GigaAPI for GPU Parallelization
M. Suvarna, O. Tehrani
TL;DR
The paper addresses the complexity of exploiting multi-GPU systems by introducing GigaAPI, a user-space API that treats two GPUs as a single giga-GPU to ease development. It details a modular design with three capability groups—fundamental GPU operations, image/graphics processing, and theoretical complex applications—and implements CUDA kernels and an OO GigaGPU interface to demonstrate parallelism across FFT, matrix multiplication, vector operations, and image processing. Benchmark results show mixed performance: cuFFT and cuBLAS generally outperform GigaAPI on large matrices and vectors, while GigaAPI enables memory-bounded or batch-oriented tasks (notably upsampling) to scale beyond single-GPU limits. The work highlights practical challenges and design limitations, such as fixed two-GPU support, error handling gaps, and no batch processing, and argues for future improvements toward broader GPU counts and more optimized kernels to democratize parallel GPU computing.
Abstract
GigaAPI is a user-space API that simplifies multi-GPU programming, bridging the gap between the capabilities of parallel GPU systems and the ability of developers to harness their full potential.
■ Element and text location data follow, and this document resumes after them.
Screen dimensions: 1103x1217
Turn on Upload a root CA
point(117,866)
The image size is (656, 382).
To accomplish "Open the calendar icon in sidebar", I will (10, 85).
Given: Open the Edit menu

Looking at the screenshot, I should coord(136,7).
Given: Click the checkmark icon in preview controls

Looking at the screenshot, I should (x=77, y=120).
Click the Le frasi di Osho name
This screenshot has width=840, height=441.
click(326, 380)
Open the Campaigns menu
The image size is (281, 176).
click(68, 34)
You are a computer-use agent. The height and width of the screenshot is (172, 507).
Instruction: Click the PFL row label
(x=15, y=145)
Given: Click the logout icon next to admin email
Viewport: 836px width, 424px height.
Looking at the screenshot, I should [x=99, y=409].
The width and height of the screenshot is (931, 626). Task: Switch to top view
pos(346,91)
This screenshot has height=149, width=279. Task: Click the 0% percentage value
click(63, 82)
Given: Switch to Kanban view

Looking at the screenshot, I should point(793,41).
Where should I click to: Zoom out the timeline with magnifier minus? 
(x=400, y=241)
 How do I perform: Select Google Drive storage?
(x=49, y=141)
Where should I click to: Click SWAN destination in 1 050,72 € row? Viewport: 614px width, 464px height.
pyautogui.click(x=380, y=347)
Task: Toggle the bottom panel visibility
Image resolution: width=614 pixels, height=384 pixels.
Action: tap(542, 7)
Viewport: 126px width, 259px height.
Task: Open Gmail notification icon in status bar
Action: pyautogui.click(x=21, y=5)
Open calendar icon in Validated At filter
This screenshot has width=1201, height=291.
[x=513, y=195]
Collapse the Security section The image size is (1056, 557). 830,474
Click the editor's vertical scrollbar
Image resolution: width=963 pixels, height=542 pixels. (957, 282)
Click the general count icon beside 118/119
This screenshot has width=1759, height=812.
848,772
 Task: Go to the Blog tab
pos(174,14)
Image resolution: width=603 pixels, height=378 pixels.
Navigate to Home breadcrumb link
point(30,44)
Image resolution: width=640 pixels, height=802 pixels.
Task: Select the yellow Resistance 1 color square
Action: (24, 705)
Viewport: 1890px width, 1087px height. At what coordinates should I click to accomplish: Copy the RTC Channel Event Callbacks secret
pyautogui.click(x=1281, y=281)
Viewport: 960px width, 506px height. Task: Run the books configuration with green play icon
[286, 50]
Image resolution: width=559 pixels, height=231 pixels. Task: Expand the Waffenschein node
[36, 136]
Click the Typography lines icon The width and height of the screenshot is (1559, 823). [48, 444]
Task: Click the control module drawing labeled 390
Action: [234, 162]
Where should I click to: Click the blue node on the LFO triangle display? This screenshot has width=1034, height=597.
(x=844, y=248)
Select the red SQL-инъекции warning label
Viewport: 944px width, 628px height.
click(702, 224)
The API offers a comprehensive set of functionalities, including fundamental GPU operations, image processing, and complex GPU tasks, abstracting away the intricacies of low-level CUDA and C++ programming. GigaAPI's modular design aims to inspire future NVIDIA researchers to create a generalized, dynamic, extensible, and cross-GPU architecture-compatible API. Through experiments and simulations, we demonstrate the general efficiency gains achieved by leveraging GigaAPI's simplified multi-GPU programming model and showcase our learning experience through setup and other aspects, as we were interested in learning complex CUDA programming and parallelism. We hope that this contributes to the democratization of parallel GPU computing, enabling researchers and practitioners to unlock new possibilities across diverse domains.